Oh, Dios…
¿Por qué me diste la vida?
¿Por qué me arrojaste al mundo con un latido que nunca te pedí, vivo con un corazón obligado a soportar lo insoportable?
Cada amanecer es una sentencia, cada noche es una repetición que proviene del mismo vacío.
Nada en esta existencia ha sido luz:
solo dolor que vuelve, solo sombras que crecen, solo heridas que jamás aceptan sanar.
La vida duele, Señor.
Duele hasta en los silencios más profundos.
Duele incluso cuando intento no sentir. Es una cadena que arrastro sin saber por qué, una condena dictada antes de que pudiera abrir los ojos.
Dios mío…
¿Seguramente también la muerte tiene que doler?
¿Será que tampoco ahí me será permitido descansar?
Sigo respirando, pero ya la siento encima,
como un peso frío que se sienta en mi pecho y me recuerda que no escaparé,
ni aquí, ni al otro lado del abismo.
Dicen que la muerte es descanso… pero yo no lo creo. Yo la siento vigilándome,
esperando que cometa un último error
para caer sobre mí sin compasión,
sin tregua, sin absolución. Acaso
ella también será dolor, otro tormento, otro juicio, otro lugar donde mis pecados me hundirán hasta que no quede ni un segundo de alivio.
Si la vida es tormento
y la muerte es otro castigo,
entonces explícame, Señor…
¿para qué fui creado?
¿Para arrastrar sufrimiento mientras respiro
y para continuarlo cuando deje de hacerlo?

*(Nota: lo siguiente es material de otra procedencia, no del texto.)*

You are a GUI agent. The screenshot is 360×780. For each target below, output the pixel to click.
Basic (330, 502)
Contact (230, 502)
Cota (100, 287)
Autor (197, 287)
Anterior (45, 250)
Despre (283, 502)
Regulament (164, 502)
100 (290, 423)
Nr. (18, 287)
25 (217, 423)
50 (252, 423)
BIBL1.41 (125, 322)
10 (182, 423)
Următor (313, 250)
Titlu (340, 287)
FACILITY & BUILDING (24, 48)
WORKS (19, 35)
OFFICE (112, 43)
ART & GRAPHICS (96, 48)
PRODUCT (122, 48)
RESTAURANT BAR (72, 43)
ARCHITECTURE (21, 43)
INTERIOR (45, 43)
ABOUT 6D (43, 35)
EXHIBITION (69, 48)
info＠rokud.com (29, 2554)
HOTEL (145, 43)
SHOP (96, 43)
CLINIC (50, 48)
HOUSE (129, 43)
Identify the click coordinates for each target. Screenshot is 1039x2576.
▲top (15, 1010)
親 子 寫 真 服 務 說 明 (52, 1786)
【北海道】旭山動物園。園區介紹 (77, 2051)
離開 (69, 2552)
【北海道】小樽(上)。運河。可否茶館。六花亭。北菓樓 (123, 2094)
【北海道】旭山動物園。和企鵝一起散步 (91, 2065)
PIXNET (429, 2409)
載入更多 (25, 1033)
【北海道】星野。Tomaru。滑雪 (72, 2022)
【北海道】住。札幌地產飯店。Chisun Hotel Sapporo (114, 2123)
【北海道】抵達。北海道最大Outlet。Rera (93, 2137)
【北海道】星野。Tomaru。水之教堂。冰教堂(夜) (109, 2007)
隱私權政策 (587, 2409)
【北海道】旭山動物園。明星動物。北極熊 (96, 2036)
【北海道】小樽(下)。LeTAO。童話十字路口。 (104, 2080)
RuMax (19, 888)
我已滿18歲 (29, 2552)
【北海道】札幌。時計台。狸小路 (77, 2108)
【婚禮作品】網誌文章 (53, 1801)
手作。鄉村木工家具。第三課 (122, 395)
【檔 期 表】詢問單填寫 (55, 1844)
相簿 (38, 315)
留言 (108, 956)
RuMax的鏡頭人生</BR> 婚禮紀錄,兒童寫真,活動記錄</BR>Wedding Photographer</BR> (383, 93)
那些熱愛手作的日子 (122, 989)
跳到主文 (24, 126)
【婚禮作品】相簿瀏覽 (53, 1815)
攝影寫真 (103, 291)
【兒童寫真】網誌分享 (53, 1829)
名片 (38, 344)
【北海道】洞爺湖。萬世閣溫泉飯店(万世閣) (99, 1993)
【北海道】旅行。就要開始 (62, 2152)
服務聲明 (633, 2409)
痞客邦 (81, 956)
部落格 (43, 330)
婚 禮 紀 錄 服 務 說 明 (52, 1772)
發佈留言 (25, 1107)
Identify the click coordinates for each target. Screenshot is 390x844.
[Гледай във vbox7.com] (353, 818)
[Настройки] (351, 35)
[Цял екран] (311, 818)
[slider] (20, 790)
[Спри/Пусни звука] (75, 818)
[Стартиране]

¿Para ser un suspiro perdido entre dos infiernos,
sin haber conocido jamás la misericordia?
Oh, Dios…
si este es mi destino,
¿por qué lo llamas vida,
si siempre fue un pasadizo estrecho
entre un dolor y un sufrimiento…
entre un grito y un abismo…
entre un comienzo condenado
y un final que no promete salvación alguna?